---------- Document text ----------

Patients with chronic obstructive pulmonary disease (COPD) are at increased risk for venous thromboembolism (VTE). We analyzed a large US deep vein thrombosis (DVT) registry to explore the profile of patients with COPD and VTE.


Demographics, symptoms, risk factors, prophylaxis, and initial management of 668 (12%) patients with COPD were compared to 3,907 patients without COPD from a prospective registry of 5,451 consecutive patients with ultrasound-confirmed DVT at 183 institutions in the United States.


COPD patients with DVT were older (median 72.5 years vs. 68.0 years, P < 0.0001) and more likely to be male (52.3% vs. 44.8%, P = 0.0004). They were more likely to be inpatients at the time of diagnosis of DVT (62.0% vs. 51.9%, P < 0.0001). COPD patients were more likely to be admitted to the intensive care unit (ICU) (27.7% vs.19.8%, P = 0.0003), more likely to require mechanical ventilation (23.2% vs. 13.6%, P < 0.0001), and more likely to receive inferior vena caval (IVC) filters (19.1% vs. 15.1%, P = 0.009). COPD patients more often had concomitant pulmonary embolism (PE) (22.8% vs.17.8%, P = 0.005) as well as concomitant congestive heart failure (29.5% vs. 12.5%, P < 0.0001).


DVT patients with COPD have a greater medical acuity than other DVT patients. This results in more frequent IVC filter insertion.

----------

◆ Activity ◆
Copy out the portion of the abstract on COPD and deep vein thrombosis starting at "Demographics, symptoms, risk" and ending at "the United States.". The lines that come next are separate material, unrelated to the abstract.

---------- Data excerpt ----------

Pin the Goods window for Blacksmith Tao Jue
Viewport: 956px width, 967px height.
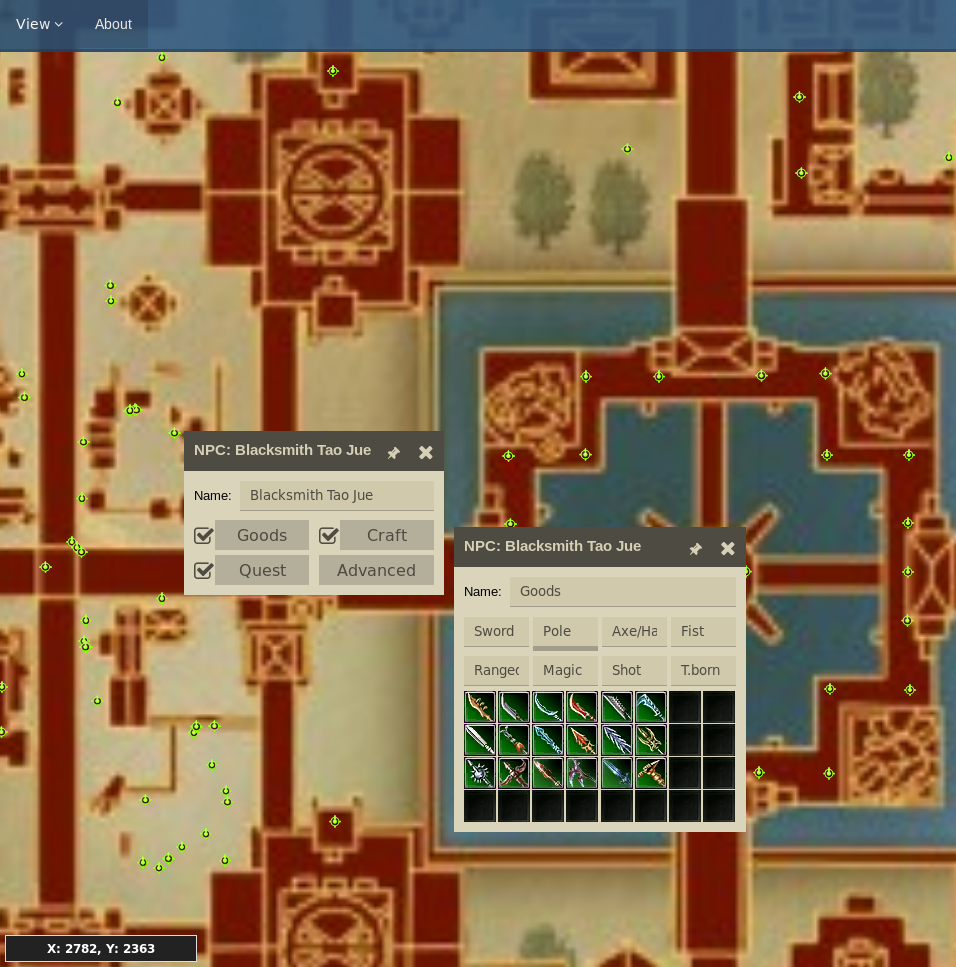[x=696, y=548]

----------

◆ Reply to the task ◆
Demographics, symptoms, risk factors, prophylaxis, and initial management of 668 (12%) patients with COPD were compared to 3,907 patients without COPD from a prospective registry of 5,451 consecutive patients with ultrasound-confirmed DVT at 183 institutions in the United States.